Limitations of Traditional Consent in DPDP’s AI Context
Section 6 of the DPDP Act enshrines the core principles of the Act. It mandates that personal data processing should be communicated through clear, informed and explicit consent. AI system, especially those used for profiling and automated decision making, operate in ways that make it difficult for the individuals to fully understand the extent of their consent. The traditional model of consent [opt in or opt out consent] doesn’t specify the complexities in AI system, where data can be reused, repurposed, and processed in limitless ways that extend beyond the scope of original consent. The Puttaswamy judgment emphasized that the consent must be “informed” and “specific” reflecting the understanding of how data of the individual would be used and processed.

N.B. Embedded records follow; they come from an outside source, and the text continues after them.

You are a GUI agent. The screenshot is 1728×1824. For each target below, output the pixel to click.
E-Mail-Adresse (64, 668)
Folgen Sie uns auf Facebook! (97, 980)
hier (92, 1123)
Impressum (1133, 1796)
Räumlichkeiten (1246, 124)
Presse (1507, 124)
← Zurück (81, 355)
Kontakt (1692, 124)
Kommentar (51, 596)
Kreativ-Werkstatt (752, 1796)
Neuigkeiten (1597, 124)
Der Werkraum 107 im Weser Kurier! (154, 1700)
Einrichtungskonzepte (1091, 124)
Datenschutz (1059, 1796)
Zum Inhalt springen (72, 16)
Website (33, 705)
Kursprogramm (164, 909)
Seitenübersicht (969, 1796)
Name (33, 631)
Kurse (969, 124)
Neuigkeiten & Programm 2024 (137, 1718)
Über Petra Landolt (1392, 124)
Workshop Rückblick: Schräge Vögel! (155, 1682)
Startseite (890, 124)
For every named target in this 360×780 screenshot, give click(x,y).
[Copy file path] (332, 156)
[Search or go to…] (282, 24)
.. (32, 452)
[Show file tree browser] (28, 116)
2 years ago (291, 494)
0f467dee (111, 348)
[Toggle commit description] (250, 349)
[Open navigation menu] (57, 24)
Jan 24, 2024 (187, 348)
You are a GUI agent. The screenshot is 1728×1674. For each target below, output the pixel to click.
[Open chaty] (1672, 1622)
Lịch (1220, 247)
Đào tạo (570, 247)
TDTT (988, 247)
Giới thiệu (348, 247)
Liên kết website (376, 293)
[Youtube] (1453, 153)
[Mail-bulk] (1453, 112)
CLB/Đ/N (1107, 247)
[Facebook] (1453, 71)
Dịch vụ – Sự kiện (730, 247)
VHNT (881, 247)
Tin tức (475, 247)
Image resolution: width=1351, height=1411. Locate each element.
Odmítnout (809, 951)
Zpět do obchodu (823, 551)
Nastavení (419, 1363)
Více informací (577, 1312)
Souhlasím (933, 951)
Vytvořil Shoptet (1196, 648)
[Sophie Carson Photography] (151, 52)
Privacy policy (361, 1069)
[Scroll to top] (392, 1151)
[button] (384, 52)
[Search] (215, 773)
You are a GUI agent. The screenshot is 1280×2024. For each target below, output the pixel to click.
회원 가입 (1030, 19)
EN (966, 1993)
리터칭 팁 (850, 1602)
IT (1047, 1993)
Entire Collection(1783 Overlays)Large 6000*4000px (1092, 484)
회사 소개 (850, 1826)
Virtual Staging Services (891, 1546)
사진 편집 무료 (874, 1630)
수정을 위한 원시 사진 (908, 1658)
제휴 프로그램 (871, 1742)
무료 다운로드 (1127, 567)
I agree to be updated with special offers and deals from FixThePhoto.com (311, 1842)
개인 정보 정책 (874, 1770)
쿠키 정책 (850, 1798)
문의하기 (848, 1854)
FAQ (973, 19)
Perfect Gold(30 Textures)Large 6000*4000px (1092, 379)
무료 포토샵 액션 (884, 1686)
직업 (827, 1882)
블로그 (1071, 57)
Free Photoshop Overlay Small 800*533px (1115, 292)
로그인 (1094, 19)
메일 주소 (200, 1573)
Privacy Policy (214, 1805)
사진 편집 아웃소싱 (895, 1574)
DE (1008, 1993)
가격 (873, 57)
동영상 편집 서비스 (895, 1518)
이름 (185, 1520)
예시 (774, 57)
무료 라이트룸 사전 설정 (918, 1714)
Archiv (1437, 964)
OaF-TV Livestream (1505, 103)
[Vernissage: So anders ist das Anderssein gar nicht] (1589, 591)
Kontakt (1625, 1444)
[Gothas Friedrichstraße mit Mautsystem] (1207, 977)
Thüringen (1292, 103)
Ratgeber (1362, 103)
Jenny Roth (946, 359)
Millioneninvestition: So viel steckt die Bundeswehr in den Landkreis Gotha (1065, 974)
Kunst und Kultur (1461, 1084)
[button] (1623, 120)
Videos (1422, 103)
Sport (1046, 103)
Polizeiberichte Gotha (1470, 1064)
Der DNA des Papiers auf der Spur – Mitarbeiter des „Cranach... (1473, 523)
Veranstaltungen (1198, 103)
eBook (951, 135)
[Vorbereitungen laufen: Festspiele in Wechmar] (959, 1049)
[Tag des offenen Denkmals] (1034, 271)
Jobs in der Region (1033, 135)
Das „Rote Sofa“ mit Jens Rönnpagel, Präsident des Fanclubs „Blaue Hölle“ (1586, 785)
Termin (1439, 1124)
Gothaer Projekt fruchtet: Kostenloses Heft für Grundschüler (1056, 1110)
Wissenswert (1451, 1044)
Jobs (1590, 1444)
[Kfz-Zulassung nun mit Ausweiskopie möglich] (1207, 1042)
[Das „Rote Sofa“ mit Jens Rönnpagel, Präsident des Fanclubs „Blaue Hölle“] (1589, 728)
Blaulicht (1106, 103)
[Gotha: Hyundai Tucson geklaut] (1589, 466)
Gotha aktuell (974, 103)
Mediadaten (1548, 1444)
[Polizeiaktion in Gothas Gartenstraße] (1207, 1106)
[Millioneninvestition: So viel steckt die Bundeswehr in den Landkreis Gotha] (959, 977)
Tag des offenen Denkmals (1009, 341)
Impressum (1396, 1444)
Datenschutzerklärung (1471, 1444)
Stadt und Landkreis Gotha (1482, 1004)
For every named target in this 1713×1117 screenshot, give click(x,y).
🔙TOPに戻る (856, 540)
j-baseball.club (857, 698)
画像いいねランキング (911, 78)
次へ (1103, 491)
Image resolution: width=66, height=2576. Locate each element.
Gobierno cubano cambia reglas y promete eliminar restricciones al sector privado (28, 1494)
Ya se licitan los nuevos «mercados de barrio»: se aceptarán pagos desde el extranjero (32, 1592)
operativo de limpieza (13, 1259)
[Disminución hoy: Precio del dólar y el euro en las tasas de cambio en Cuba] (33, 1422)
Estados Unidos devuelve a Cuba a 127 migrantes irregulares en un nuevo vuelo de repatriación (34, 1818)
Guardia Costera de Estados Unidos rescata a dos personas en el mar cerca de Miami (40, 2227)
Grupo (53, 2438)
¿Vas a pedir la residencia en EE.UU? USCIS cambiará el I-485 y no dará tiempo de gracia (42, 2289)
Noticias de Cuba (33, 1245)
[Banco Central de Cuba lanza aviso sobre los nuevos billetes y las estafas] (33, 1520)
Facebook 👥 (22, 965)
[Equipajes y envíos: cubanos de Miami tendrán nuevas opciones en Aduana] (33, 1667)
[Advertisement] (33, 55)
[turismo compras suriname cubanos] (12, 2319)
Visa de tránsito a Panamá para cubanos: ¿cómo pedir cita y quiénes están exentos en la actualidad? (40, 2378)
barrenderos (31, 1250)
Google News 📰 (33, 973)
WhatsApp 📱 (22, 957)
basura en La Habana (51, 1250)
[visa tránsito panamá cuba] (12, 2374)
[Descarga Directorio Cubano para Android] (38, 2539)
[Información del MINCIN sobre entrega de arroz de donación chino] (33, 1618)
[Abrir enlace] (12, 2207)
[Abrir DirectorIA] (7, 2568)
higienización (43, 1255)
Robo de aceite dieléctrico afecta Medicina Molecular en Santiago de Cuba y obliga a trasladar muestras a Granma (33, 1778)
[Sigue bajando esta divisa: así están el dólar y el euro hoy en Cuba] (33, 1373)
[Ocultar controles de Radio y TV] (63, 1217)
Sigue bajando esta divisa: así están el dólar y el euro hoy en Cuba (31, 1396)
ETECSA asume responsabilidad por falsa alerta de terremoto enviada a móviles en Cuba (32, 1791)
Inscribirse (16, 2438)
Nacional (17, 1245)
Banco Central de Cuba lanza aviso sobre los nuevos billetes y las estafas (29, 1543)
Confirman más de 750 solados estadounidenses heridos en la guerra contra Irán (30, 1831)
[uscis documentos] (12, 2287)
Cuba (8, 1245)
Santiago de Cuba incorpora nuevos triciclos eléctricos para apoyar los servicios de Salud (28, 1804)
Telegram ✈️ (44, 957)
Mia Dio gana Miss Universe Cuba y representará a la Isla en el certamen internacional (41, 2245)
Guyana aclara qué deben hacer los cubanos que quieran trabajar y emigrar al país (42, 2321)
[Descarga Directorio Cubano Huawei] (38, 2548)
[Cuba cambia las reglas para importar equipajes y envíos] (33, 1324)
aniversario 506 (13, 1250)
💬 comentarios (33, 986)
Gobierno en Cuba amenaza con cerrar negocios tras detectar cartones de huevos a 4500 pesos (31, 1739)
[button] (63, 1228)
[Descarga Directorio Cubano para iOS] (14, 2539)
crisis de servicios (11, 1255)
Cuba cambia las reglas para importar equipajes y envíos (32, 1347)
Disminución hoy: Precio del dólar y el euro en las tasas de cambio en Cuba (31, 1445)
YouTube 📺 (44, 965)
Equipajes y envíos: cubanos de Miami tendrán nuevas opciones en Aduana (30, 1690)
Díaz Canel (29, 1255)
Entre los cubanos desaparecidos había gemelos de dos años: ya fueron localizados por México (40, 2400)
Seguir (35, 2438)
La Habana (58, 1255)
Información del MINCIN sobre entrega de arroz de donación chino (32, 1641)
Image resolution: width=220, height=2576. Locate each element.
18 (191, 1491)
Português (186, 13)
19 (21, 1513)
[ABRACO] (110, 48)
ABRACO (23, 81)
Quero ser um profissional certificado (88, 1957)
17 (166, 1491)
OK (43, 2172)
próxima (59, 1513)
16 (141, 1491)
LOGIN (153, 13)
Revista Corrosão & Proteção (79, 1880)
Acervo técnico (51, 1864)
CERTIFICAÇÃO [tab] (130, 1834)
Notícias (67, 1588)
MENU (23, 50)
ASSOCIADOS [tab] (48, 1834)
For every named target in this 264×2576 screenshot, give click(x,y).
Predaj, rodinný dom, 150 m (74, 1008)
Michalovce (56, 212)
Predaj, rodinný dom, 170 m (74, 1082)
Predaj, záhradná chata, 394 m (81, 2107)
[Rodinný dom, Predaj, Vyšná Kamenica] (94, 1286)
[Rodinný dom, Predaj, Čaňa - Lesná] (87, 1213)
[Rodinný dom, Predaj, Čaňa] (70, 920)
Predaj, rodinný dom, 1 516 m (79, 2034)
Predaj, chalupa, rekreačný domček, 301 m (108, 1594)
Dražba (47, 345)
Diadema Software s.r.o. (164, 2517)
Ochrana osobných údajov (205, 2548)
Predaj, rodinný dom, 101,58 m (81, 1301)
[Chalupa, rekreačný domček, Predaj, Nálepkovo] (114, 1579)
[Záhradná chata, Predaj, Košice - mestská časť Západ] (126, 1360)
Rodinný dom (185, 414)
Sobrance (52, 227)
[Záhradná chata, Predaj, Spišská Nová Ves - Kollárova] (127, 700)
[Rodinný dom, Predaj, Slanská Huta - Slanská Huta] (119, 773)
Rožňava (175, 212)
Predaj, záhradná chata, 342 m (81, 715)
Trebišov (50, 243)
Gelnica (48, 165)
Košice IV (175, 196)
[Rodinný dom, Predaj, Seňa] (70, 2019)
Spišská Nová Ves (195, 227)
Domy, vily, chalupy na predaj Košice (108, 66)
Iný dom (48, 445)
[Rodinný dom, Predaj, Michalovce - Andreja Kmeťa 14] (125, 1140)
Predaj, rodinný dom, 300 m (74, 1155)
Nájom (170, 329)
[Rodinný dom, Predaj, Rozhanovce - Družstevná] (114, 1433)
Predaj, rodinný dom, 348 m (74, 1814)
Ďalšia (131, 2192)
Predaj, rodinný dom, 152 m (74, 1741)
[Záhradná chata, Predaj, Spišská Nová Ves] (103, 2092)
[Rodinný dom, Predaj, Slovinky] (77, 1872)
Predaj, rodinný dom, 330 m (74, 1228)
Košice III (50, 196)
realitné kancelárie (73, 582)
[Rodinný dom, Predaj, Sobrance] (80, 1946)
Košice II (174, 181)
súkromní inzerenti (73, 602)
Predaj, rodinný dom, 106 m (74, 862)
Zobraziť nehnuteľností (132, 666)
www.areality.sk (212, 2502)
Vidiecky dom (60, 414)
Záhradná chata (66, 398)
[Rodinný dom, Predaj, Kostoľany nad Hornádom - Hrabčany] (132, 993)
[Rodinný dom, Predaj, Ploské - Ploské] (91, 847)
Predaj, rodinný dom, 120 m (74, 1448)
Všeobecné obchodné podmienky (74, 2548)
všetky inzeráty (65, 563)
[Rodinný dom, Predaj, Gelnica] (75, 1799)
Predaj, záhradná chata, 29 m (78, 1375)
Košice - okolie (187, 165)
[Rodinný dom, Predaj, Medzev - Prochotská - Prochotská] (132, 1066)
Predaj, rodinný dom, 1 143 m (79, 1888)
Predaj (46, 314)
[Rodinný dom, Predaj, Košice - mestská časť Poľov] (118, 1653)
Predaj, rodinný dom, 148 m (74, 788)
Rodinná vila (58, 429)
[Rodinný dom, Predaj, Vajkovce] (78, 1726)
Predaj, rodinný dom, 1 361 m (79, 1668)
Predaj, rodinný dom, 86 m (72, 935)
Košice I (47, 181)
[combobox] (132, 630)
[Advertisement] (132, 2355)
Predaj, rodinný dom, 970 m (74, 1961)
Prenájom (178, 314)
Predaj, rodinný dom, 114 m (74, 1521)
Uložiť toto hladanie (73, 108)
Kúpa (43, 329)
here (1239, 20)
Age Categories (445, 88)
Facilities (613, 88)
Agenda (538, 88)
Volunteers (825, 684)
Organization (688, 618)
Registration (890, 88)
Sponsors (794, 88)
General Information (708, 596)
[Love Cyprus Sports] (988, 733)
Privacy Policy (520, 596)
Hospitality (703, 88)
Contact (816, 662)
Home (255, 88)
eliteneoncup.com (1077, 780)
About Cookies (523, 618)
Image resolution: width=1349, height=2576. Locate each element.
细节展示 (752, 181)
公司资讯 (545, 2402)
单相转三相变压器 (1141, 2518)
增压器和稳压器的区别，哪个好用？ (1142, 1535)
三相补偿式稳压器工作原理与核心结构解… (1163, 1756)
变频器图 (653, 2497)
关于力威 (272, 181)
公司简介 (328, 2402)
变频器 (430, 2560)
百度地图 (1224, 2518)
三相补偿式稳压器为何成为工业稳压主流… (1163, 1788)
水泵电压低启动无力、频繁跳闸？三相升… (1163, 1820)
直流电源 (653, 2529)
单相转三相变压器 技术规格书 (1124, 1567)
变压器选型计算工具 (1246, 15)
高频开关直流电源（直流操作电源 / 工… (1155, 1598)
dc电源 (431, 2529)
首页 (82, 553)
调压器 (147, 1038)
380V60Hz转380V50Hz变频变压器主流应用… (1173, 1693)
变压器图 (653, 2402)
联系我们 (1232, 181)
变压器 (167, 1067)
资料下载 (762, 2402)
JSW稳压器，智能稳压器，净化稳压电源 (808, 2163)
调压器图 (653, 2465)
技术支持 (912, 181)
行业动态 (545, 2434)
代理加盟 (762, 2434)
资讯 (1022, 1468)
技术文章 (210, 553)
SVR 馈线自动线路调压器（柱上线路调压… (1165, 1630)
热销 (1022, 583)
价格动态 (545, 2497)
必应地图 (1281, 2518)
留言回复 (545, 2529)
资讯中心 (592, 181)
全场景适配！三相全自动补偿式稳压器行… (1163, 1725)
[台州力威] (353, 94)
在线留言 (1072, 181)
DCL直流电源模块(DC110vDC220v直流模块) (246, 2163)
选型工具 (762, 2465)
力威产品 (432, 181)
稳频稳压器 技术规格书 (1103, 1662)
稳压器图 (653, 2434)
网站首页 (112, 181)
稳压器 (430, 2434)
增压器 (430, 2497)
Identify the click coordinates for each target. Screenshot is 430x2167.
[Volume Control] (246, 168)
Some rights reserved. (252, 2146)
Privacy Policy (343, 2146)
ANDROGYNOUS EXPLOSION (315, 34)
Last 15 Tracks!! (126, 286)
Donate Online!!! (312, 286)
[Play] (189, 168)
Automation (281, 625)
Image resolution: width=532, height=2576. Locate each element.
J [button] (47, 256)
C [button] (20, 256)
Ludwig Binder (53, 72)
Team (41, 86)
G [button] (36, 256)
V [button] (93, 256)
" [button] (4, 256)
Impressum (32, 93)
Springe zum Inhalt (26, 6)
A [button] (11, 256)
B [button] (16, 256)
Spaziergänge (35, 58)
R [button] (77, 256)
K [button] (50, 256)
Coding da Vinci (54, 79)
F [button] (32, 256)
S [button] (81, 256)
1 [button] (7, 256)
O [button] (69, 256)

AI models like DeepSeek, termed as a dangerous tool by the Delhi HC, uses the traditional consent mechanism to take the consent of the user, thereby creating a façade of security and privacy. It specifically collects the user’s behavioural biometrics data through the collection of users’ keystroke patterns or rhythms: the speed, rhythm, and key-press duration. This seemingly harmless data collection creates a digital profile of the users, without making them realise that they are providing a digital footprint of identification to the AI model. This identification, in turn, can expose users to identity thefts and algorithmic profiling. The precedent of Facebook v. Power Ventures underscores the importance of explicit consent in obtaining data through verifiable and authorized means. This implies that unauthorized data collection by AI systems should be not be allowed to bypass explicit consent through misuse of traditional consent mechanisms. Unauthorized data collection by AI systems exploiting traditional consent mechanisms necessitates the evolution of legal frameworks like the DPDP Act to mandate AI-specific, granular consent protocols, alongside stringent technical safeguards and enhanced transparency in AI data practices.